Ruppin, 27 avril 1736.
Mon cher Diaphane,
Je viens de recevoir à la fois deux de vos lettres, qui m'ont fait tout le plaisir du monde. Si le service de Mars ne m'occupait entièrement, j'aurais répondu à chacune à part, et d'un style non laconique : mais je vous assure qu'à peine ai-je le temps de boire et de manger.
Je ne m'attendais assurément pas que le saumon que j'ai envoyé au due de Lorraine lui serait aussi agréable qu'il le lui a été. Je regarde le plaisir qu'il lui a fait comme une marque de l'amitié qu il a<288> pour moi; car l'amitié rend agréables des bagatelles, quand elles viennent de la part des personnes que nous aimons. Le Duc n'aurait pu choisir un organe qui me fût plus agréable que celui de Diaphane, car vous savez combien je vous aime et vous estime; aussi ne devez-vous pas vous étonner du plaisir que j'ai à recevoir de vos nouvelles.

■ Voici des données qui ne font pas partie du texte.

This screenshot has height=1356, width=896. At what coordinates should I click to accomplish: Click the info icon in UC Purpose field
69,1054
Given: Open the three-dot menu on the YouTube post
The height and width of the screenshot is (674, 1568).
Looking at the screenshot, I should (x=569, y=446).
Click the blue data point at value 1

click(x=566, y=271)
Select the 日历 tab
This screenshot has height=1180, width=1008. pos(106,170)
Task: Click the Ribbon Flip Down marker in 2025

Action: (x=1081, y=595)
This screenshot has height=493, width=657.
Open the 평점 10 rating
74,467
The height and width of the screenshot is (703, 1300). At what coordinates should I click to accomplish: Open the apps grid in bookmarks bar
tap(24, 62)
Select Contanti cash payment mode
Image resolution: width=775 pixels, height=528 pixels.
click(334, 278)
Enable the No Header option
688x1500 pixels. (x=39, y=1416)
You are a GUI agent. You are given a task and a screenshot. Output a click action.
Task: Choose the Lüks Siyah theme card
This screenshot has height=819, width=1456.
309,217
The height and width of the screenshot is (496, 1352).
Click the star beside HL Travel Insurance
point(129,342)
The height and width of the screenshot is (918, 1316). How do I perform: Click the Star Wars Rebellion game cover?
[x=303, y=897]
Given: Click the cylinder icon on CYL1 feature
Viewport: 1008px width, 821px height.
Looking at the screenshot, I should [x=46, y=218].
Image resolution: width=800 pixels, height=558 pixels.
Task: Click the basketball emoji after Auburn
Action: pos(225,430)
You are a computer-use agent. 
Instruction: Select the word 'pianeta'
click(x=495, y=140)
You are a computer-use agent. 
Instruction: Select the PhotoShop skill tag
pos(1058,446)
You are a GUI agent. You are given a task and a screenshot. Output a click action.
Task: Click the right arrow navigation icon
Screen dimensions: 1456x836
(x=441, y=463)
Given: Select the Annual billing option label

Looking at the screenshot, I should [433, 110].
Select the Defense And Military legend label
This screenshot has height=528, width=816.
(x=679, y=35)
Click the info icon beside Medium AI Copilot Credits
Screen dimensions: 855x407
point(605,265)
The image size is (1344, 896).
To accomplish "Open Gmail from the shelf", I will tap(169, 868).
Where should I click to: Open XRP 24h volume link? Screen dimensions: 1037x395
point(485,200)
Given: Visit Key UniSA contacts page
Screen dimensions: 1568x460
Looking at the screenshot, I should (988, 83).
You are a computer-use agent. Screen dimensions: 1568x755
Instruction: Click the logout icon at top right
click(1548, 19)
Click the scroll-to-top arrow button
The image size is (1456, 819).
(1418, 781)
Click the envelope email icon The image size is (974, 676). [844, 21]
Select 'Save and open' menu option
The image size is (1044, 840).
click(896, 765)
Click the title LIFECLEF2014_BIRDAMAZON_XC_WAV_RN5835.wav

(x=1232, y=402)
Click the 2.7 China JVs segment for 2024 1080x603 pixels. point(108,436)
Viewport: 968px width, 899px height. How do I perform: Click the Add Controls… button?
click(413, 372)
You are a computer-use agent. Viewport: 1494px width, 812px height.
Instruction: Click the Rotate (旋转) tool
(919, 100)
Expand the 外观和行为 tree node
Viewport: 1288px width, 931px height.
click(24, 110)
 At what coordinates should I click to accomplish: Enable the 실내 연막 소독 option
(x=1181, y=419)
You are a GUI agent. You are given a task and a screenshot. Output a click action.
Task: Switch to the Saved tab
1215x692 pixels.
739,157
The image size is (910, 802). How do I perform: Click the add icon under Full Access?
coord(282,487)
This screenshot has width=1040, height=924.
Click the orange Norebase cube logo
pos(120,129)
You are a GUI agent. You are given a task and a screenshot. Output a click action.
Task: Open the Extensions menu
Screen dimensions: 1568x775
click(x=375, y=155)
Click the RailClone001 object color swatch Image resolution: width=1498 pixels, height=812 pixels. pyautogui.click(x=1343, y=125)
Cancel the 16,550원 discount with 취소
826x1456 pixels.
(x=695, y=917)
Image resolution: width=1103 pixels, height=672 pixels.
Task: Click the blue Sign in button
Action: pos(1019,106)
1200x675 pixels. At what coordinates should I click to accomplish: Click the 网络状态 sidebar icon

J'étudie Wolff avec une très-grande application, et je me forme de plus en plus à sa manière de raisonner, qui est très-profonde et très-juste. La proposition de la raison suffisante, et celle de la différence des êtres simples et composés, sont, à mon avis, celles qu'il faut le plus s'imprimer quand on veut bien comprendre la suite de sa Métaphysique; et ce sont aussi les deux propositions que je relis tous les jours plus d'une fois, pour les bien imprimer dans la mémoire.
A ce que je vois, l'amour exerce son empire à Lübben comme à Troie, en Sicile, ou à Anet.288-a Quels miracles ne fait-il pas tous les jours! Il n'y a pas jusqu'à Ruppin où il ne fasse sentir son influence; nous en avons des exemples ici, mais le temps ne me permet pas de vous entretenir là-dessus. L'on m'appelle, et j'entends déjà la voix de six cents hommes qui veulent être exercés. Il faut m'y rendre pour les dépêcher le plus vite qu'il me sera possible. Cependant, crainte que notre amitié n'en souffre, permettez-moi de vous assurer auparavant de la parfaite estime avec laquelle je suis,
Mon très-cher Diaphane.
Votre très-affectionné et fidèle ami,
Frederic.
288-a Le château d'Anet, bâti par Henri II pour Diane de Poitiers. Voyez la Henriade, chant IX, v. 109-130.